Copy the records from the line with "Image resolution: width=1024" up to and including the line with "click(18, 13)", substituting "Parrot icon" for "Parrot logo" and leaving everything else unchanged. Leave the pictures out of your answer.

* Supplied data
☆ ☆ ☆ ☆ ☆

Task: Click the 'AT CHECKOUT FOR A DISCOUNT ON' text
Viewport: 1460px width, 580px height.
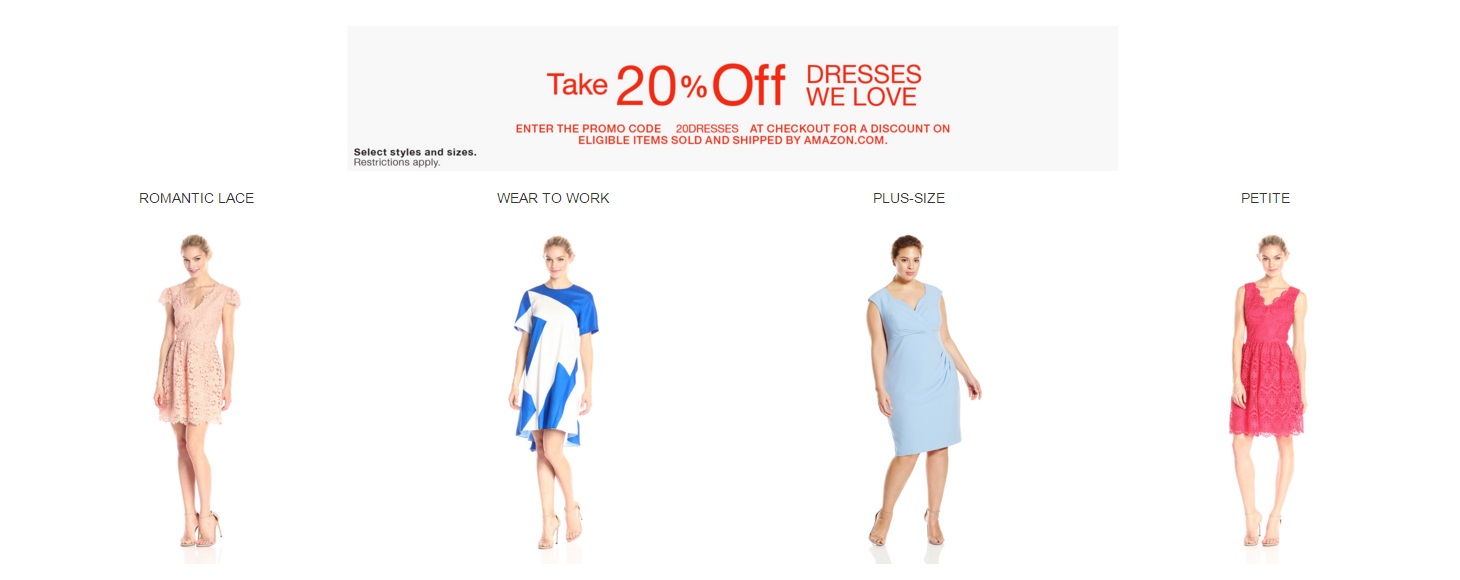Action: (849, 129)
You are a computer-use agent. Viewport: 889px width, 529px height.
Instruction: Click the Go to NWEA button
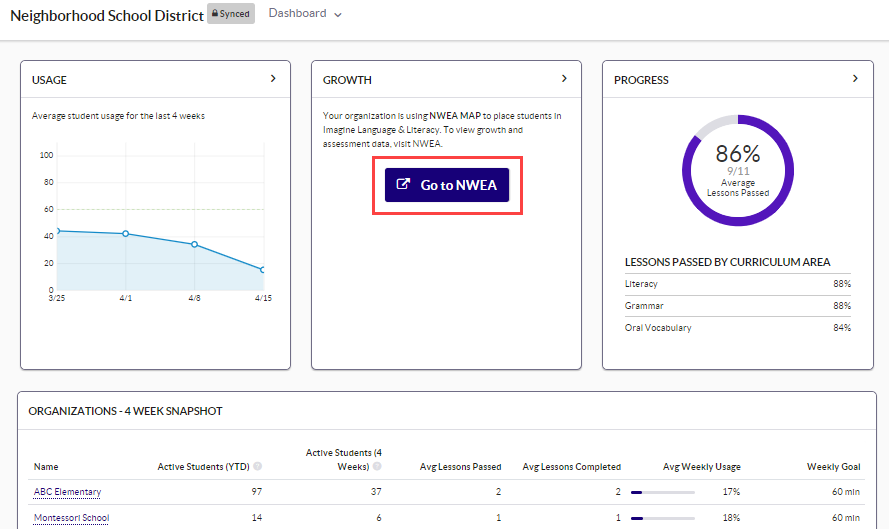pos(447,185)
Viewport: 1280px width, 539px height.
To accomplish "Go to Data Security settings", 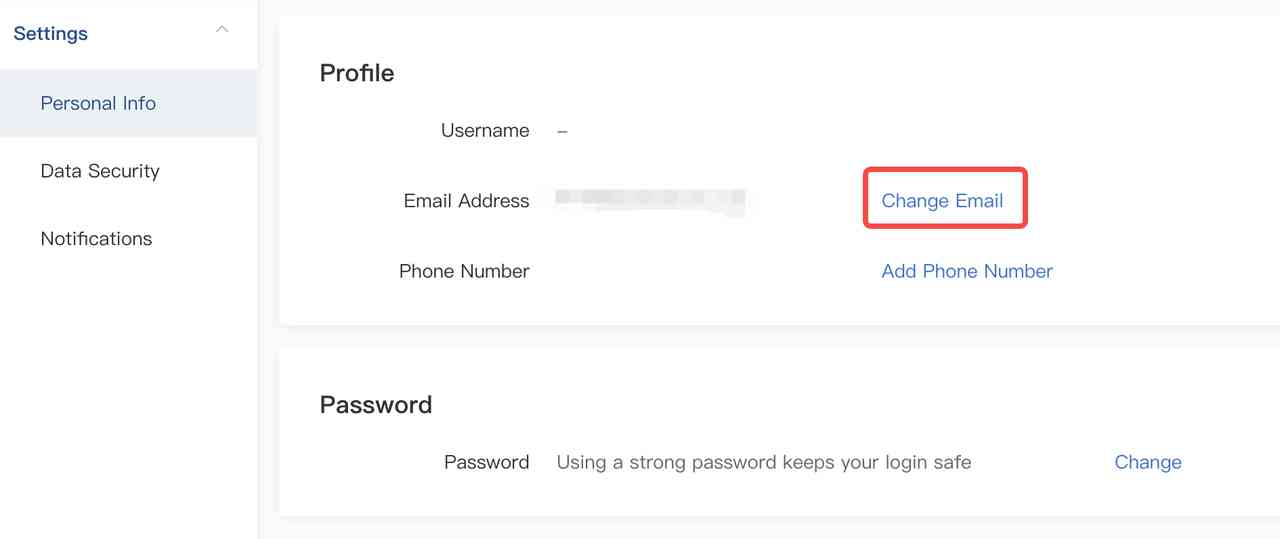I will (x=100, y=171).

☆ ☆ ☆ ☆ ☆

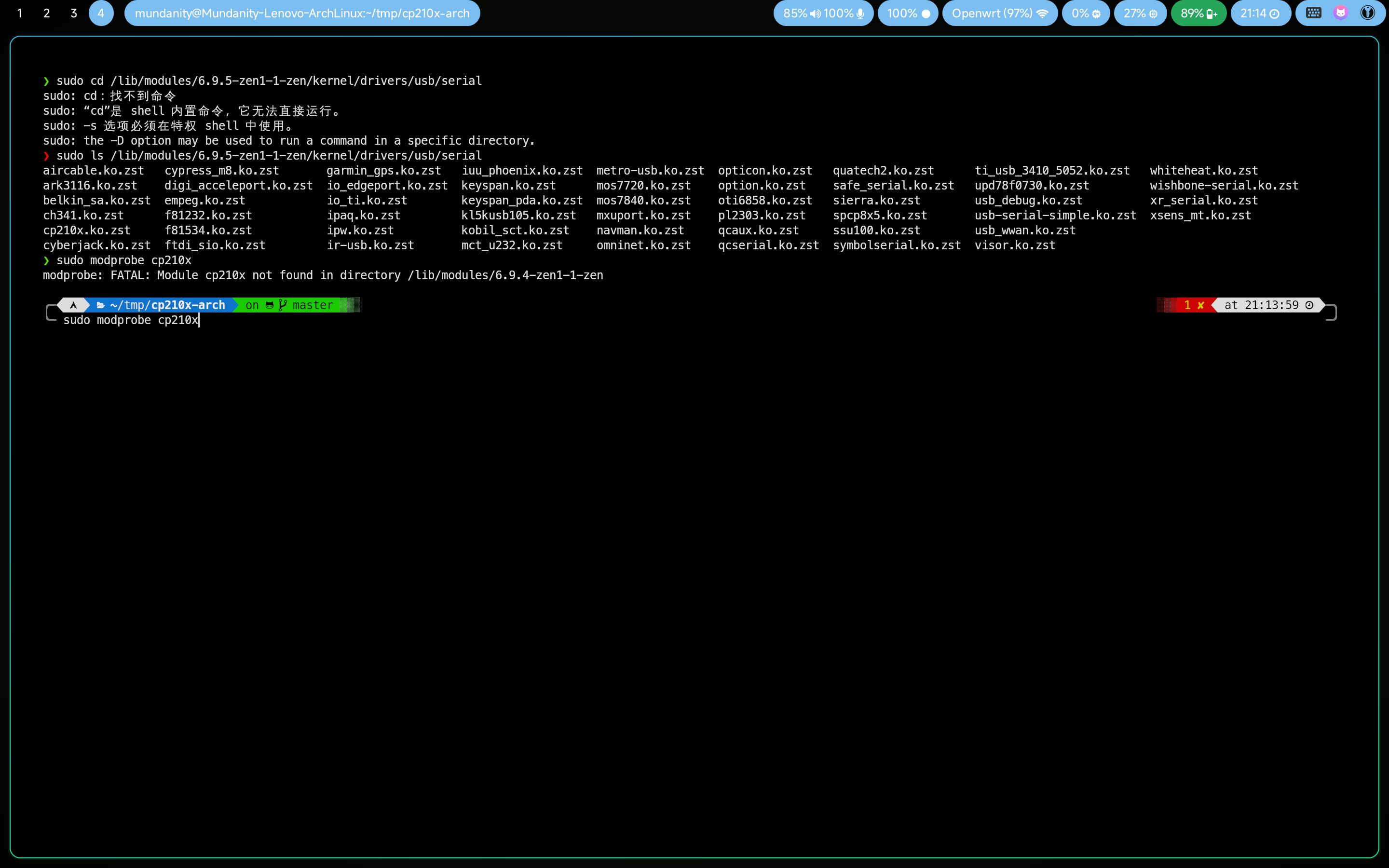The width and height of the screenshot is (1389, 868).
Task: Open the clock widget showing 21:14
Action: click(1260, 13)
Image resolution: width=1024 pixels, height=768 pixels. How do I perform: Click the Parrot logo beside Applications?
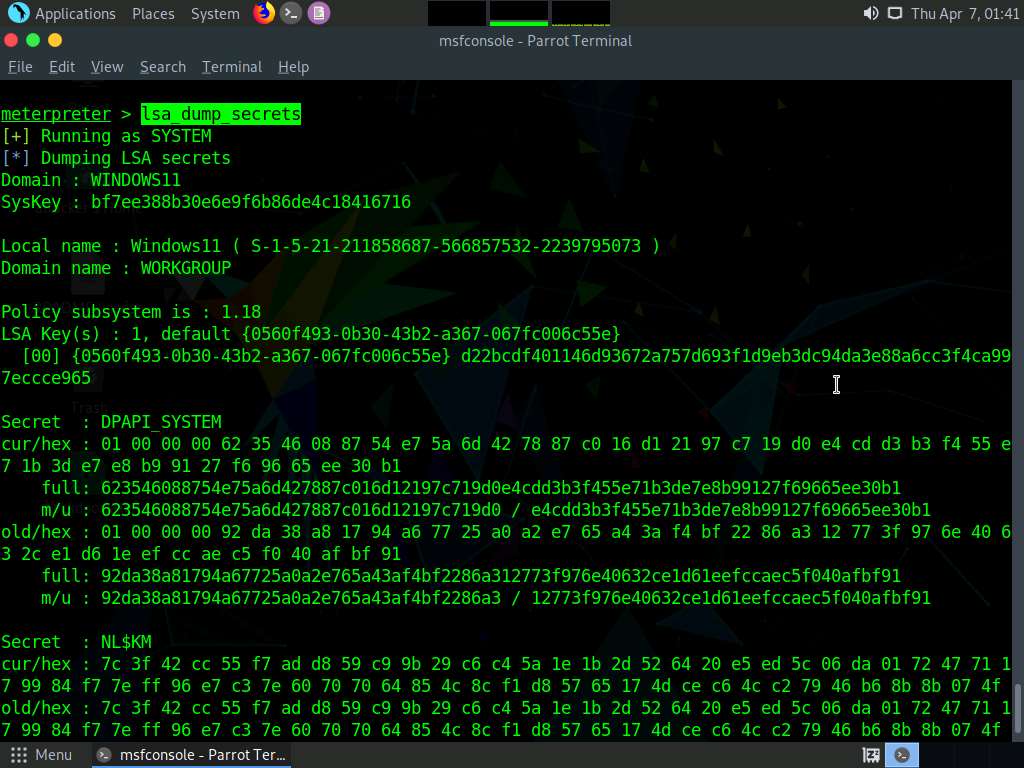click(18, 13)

☆ ☆ ☆ ☆ ☆

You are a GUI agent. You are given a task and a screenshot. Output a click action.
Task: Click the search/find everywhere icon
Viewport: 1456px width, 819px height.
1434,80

☆ ☆ ☆ ☆ ☆

* Output for this task
Image resolution: width=1024 pixels, height=768 pixels. How do I perform: Click the Parrot icon beside Applications?
click(18, 13)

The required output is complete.